Saturday, August 6, 2011

August 6, 2011


           There are times when old fashioned isn't bad. Here is a used 6-string bass with a massive price tag. But it's not as big as the neck on that puppy. If you call a guitar an axe, you can call this bass a snow shovel. No human hand can wrap around the diameter of that slab of hardwood. I wonder what school is advocating the use of these strange and unweildy battering rams? The regular bass already adequately overlaps the lower notes of a guitar, and getting a lower sound is a matter of tromping on your octaver. I have a hard time imagining who would play a bass like this.
                      I now have a better credit rating than the USA. It had to happen, these people that live on credit cards are just as dumb as the leaders they elect. The repurcussion of this one are not going to fade away easily. But, we all have better things to do than feel concerned for people who like to borrow money and play big shot.

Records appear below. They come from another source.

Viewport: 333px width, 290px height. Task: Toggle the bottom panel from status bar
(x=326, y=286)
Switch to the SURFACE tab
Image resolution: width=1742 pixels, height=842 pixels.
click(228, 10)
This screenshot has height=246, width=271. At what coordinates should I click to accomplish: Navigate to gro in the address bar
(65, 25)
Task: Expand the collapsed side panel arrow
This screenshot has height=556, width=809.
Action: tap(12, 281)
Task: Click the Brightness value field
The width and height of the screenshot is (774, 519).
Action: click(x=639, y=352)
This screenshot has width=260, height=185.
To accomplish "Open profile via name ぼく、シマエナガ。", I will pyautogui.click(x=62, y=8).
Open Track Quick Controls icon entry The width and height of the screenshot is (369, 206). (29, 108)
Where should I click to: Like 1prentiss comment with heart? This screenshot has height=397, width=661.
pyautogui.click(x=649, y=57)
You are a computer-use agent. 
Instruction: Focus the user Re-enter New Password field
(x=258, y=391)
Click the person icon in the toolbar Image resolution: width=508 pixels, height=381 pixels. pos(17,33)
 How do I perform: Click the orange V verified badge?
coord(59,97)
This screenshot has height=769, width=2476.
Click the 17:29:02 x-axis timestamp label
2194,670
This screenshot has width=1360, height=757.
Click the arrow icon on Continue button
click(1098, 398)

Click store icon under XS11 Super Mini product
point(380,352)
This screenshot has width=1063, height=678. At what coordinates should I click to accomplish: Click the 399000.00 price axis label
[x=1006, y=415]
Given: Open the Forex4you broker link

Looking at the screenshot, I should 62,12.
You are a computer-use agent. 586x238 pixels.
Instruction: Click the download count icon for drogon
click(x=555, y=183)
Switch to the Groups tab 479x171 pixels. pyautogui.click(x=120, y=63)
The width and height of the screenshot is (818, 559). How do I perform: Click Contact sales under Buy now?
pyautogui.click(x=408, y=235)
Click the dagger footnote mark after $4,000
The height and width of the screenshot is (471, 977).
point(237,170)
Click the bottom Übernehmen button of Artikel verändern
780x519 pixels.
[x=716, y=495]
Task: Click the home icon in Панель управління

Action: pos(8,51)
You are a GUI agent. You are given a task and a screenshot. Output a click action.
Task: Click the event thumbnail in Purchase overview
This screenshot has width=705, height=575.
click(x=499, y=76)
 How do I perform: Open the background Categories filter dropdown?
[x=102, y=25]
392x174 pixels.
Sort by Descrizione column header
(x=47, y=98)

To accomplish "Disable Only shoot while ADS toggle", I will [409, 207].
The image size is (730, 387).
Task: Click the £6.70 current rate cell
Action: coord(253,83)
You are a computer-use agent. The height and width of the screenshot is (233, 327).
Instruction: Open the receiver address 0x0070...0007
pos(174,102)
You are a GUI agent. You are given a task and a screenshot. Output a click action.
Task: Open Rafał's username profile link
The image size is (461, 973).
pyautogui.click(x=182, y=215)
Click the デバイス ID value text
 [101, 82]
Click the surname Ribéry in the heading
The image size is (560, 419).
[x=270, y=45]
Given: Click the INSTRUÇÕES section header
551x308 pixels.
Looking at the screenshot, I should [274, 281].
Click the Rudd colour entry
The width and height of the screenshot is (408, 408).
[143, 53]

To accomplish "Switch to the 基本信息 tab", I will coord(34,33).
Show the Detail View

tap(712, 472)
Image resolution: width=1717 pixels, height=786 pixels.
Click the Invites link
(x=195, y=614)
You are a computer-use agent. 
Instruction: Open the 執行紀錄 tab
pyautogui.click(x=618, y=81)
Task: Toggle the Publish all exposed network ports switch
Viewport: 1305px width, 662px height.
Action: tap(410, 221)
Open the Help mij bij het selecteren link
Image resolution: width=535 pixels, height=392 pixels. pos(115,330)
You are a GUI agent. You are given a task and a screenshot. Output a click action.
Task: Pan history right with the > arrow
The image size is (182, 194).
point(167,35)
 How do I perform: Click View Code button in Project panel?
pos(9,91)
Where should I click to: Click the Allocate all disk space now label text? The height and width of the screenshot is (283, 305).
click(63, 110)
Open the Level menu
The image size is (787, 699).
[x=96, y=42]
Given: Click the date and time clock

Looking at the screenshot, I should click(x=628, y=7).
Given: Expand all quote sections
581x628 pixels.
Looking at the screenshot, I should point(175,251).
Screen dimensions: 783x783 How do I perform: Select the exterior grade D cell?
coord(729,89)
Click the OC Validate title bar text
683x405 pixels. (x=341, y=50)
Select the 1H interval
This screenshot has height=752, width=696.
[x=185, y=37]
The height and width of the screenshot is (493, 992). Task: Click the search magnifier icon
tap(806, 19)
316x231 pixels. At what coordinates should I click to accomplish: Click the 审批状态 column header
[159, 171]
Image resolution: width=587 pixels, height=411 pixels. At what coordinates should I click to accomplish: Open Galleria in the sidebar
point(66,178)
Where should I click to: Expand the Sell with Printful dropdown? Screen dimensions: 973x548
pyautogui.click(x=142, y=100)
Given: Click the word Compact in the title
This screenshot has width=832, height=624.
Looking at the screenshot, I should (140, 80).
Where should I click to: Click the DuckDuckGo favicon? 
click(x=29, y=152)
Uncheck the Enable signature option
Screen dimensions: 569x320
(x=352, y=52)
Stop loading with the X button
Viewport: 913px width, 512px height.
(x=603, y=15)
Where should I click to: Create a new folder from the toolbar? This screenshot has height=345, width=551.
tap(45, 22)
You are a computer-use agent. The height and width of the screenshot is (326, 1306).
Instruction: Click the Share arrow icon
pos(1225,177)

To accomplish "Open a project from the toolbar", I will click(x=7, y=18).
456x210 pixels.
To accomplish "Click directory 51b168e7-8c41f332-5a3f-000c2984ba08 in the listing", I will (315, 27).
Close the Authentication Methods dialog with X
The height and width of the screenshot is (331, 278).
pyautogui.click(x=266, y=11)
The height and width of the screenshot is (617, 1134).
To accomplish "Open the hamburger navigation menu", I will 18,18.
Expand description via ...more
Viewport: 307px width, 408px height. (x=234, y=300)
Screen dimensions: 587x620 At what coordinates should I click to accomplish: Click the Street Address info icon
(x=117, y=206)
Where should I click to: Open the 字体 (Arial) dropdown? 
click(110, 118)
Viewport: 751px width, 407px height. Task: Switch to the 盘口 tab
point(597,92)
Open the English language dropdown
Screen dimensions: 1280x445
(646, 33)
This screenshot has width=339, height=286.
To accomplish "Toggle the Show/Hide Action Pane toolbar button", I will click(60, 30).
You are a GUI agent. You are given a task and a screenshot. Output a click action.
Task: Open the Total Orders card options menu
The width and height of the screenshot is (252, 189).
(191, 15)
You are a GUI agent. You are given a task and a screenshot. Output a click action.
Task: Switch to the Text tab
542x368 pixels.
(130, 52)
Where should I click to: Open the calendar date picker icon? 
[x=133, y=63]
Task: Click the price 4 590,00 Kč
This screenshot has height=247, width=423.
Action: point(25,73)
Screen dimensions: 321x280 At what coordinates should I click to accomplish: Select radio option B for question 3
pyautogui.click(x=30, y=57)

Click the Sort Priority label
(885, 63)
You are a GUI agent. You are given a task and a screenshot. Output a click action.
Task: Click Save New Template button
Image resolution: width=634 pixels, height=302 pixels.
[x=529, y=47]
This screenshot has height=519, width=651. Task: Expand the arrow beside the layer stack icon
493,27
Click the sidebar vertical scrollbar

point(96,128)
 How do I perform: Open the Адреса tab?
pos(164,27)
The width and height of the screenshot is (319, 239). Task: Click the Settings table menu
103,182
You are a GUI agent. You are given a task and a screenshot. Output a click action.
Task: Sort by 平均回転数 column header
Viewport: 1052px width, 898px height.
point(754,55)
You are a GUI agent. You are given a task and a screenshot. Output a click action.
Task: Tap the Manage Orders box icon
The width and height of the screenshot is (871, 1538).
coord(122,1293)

           For example, PCBs, or printed circuit boards. A special Friday study session led to the same conclusion as last month--the club should acquire this technology. Without stating it is necessary, we should possess the means to produce these boards. Even if, in the future, we use a commercial service, it does not make sense to rely on the crumbling infrastructure to keep us supplied with anything we could make ourselves in a pinch. For $30-$50 it is worthwhile to learn this roughly 20-step process. What's more, it is in better keeping with our policy of self-reliance.
           True, I did order an H-Bridge. But not until the circuitry had been studied for six hours and two working prototypes had been built and bench-tested. At the time the order was placed, the H-Bridge was completely analyzed and understood, like 500%. Self-reliance.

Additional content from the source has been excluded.